Yesterday I was sitting in on a colleague’s theory class, and when she said that it was time to practice identifying key signatures, everyone groaned. I feel their pain and want to help. I myself learned the key signatures by reading and writing a lot of music in lots of different keys and eventually just absorbing them by osmosis, but that doesn’t work in a one semester class. My idea is to use music itself to teach music theory concepts, so that end, I wrote a song that explains the key signatures. Listen and download here.
Here’s a chart if you want to sing along. And here’s an explainer on how key signatures work.
My original plan was to just sing the number of sharps or flats in each key on the tonic of that key.
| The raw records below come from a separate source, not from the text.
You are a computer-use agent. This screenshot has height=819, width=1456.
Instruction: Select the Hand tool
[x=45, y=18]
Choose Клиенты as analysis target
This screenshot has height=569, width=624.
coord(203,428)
However, I found that repeating the tonic was boring, so I made a little melody. Then I thought it would be nice to sing the final sharp or flat in each key too, and to do it in a way that also makes melodic sense. This was quick work in MuseScore. I exported the MIDI, brought it into Ableton, and turned it into the track you hear above by adding some beats, a bassline and my vocoded voice.
I use the vocoder on my voice in part because I like how it sounds, but mostly for practical reasons. I can’t easily hit all these notes, and I rarely have a quiet time in my apartment to record a lot of takes. With the vocoder, I can just speak the lyrics once, and then use MIDI to get all the melody notes. I can also change my mind about the melody after recording.
So, there you have it. We will be singing this in class next week, and we’ll see if my students find it to be more helpful than flash cards and drills. At the very least, it will be a good sight-singing challenge.
Autotuned vocal makes it almost impossible to understand the lyrics to the point of uselessness.
The idea is for people to sing it themselves. The recording is mostly just there for melody reference, not to teach you the sharps and flats by itself.